The public consultation exercise elicited feedback from a large number of respondents, covering both individuals and organisations with an interest in the provision of EMAs.
The number of those against EMAH was significantly higher than those in support of it. However, it should be noted that a large number of the respondents who were against EMAH had either submitted a campaign response or had been influenced by one of several campaigns organised by pro-life or faith groups. Further, a significant proportion of those against EMAH were also against any and all forms of abortion and, as a result, some of the concerns raised were more applicable to abortion generally, rather than being specifically related to EMAH.
A range of views were offered consistently throughout the consultation questions, with feedback being split generally based on whether respondents were supportive or against EMAH. This was true for both individuals and organisations, and so differences were largely observed on this basis rather than between individuals and organisations or by organisational sector.
Key areas of concern for women and pregnant people accessing EMAH, which were discussed in several areas across consultation responses, included perceived reductions in safeguards with regards to both the administration of the medication and the physical and psychological safety of the patient. It was argued that the EMAH method removed too much of the oversight and control from medical professionals and placed women at much more risk as a result. Respondents also felt that the EMAH approach did little/nothing to support women with any immediate or future psychological impacts (which were either related to their reason for the crisis-pregnancy, or resulted from undergoing the abortion).
It was felt that the EMAH model did not provide sufficient information or support for women to access alternative options/services which may be more appropriate for them, and did nothing to tackle the root causes of crisis-pregnancies in order to provide a longer-term and more positive outcome in the future. Rather, many considered that it provided a 'quick-fix' which was largely inappropriate.
Reasons for Support
Those who were largely supportive of the EMAH approach argued that this was safe and involved no greater risks than the previous EMA model (indeed some argued that EMAH could be safer), that complications were rare, and that the teleconsultation method had been demonstrated to be successful in identifying (and had provided patients with the confidence to disclose) abuse and coercion.

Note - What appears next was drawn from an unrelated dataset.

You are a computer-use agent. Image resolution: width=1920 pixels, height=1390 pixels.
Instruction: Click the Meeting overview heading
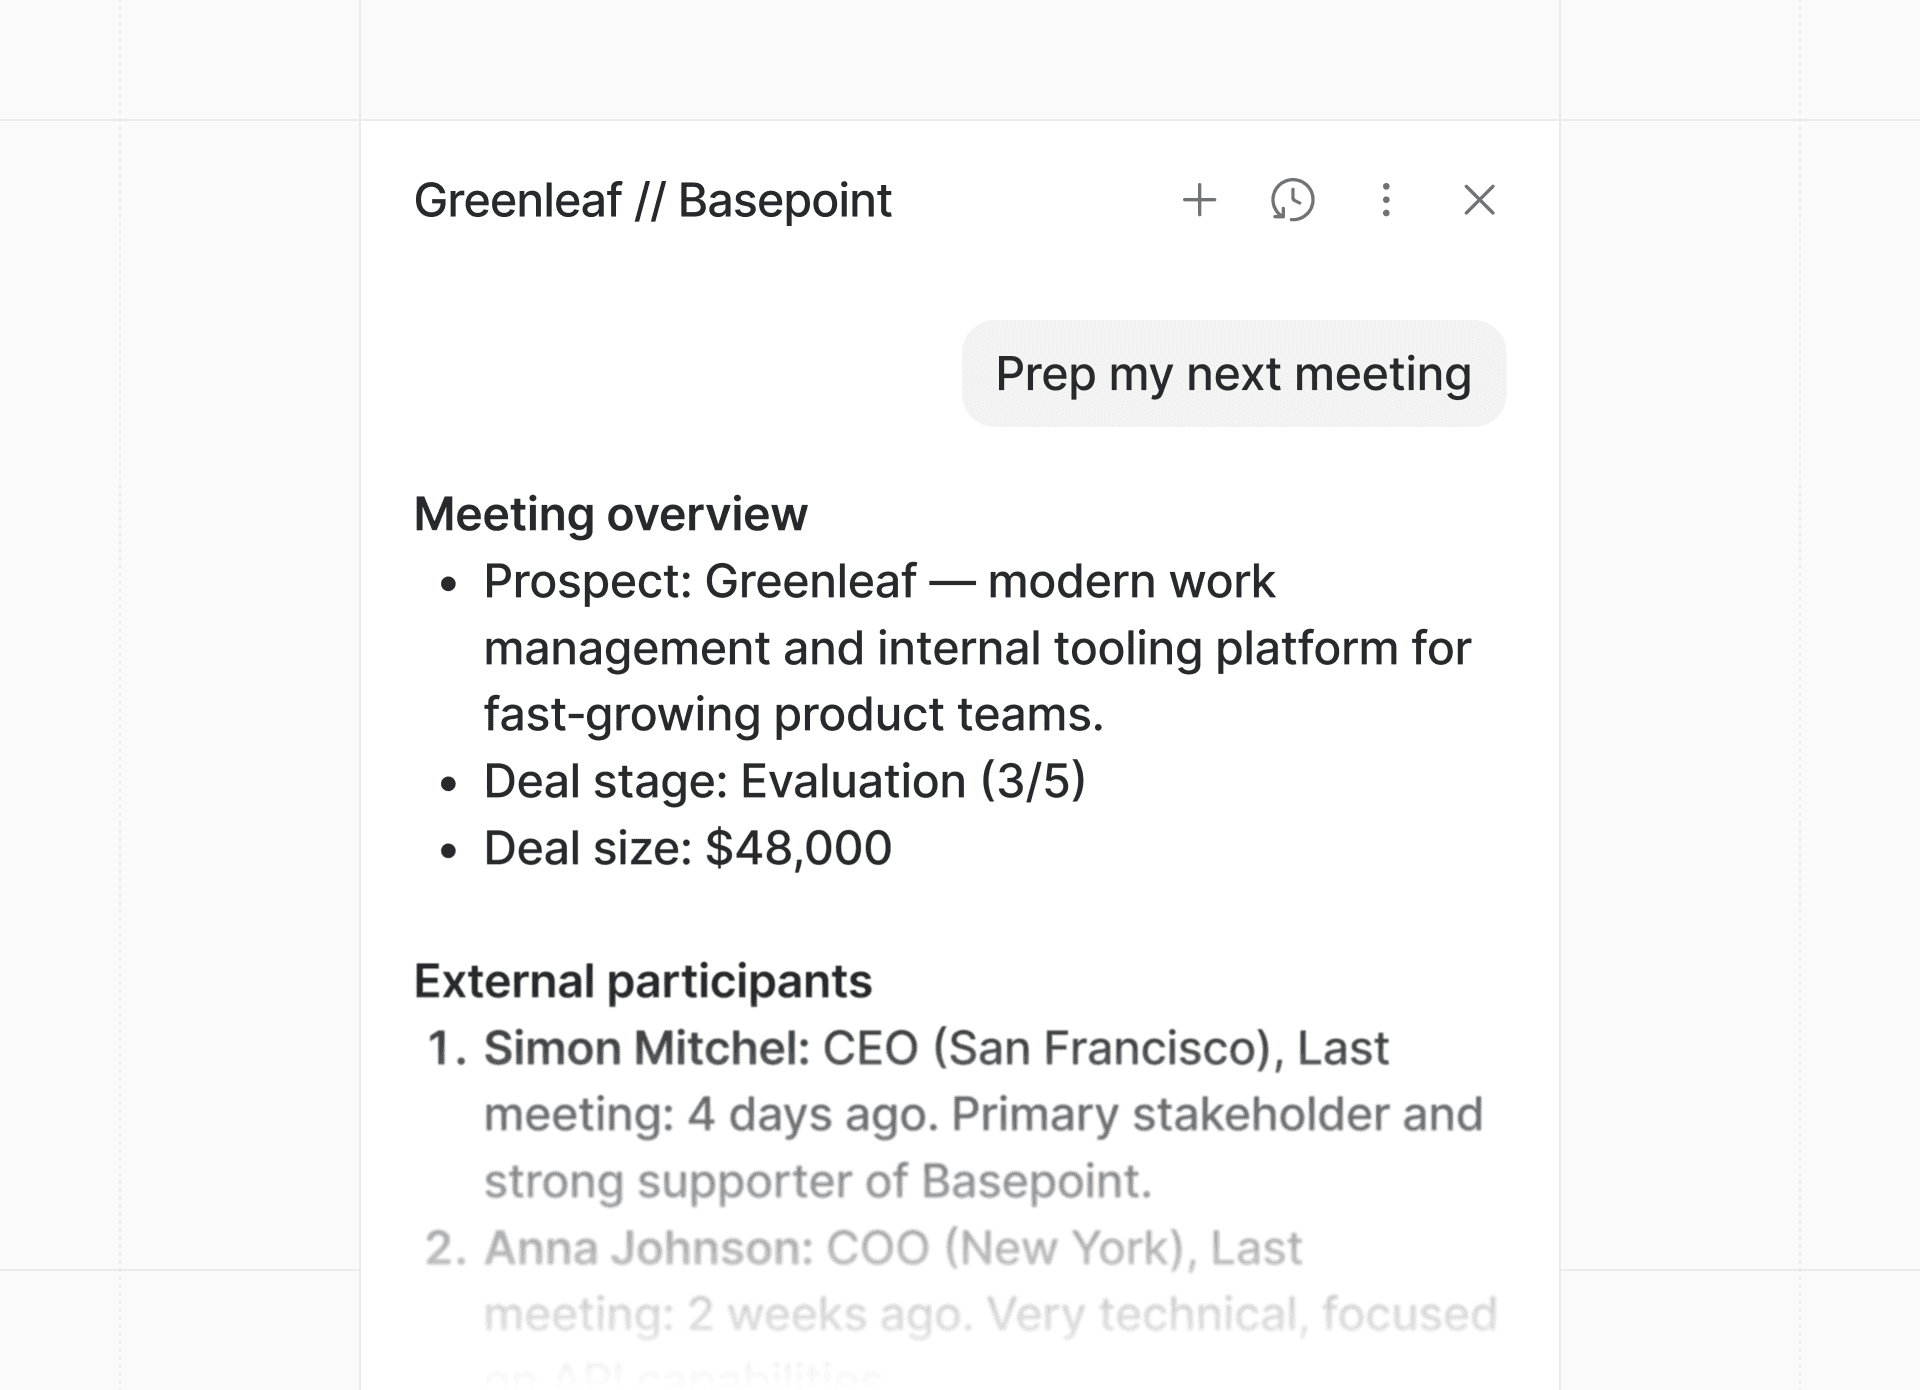pyautogui.click(x=611, y=514)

They felt it provided a more patient-centred service where women were afforded greater autonomy over their bodies and healthcare. Indeed, a few suggested it helped to redress the way women were treated within a patriarchal society/system. Further, EMAH was considered to provide greater access, particularly for vulnerable patients and those who had previously found access to abortion difficult or impossible. EMAH was applauded for meeting the aim that 'abortion services should be accessible and free from stigma' as EMAH had improved accessibility, but also allowed patients to avoid the judgment and 'harassment' of pro-life/anti-abortion campaigners who can be gathered outside abortion clinics.

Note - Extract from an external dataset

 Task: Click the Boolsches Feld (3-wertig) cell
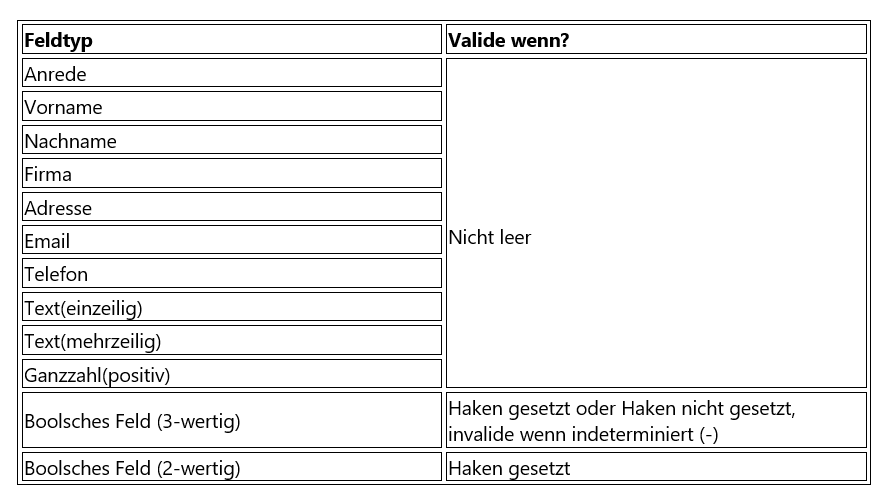coord(231,421)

Preferences were split in terms of what the arrangements for EMA should be once COVID-19 did not represent a significant safety risk. There was a clear preference for the previous arrangements to be reinstated when all responses were considered. However, this was driven largely by the Right to Life campaign, and respondents in this cohort wanted tighter restrictions with the administration of both sets of medication being supervised in a clinic/hospital (and so does not truly represent a return to the previous arrangements). When looking at the responses of the other respondents, there was a reasonably even split between those wanting to retain the current EMAH model and those who sought 'other' models - which ranged from the provision of a blended service offering, providing more information and support, through to returning to a more clinically based approach or even revoking the Abortion Act 1967. Even for those who supported EMAH, however, it was important that choice was provided, and therefore, it was felt that both in-person and at home methods should continue to be offered.
Overall, the consultation elicited considerable levels of feedback on the EMAH approach and preferences for future provision. The Scottish Government intends to consider this feedback, alongside any other evidence that is available, ahead of making any decisions as to the nature of future EMA provision. However, it should be noted that several respondents felt that the consultation paper lacked sufficient details regarding robust data and evidence, and so there may be a case for delaying any decision on the future arrangements (after COVID-19 no longer presents a significant risk) until more data becomes available and greater levels of research have been undertaken to establish the impacts of the current EMAH arrangements.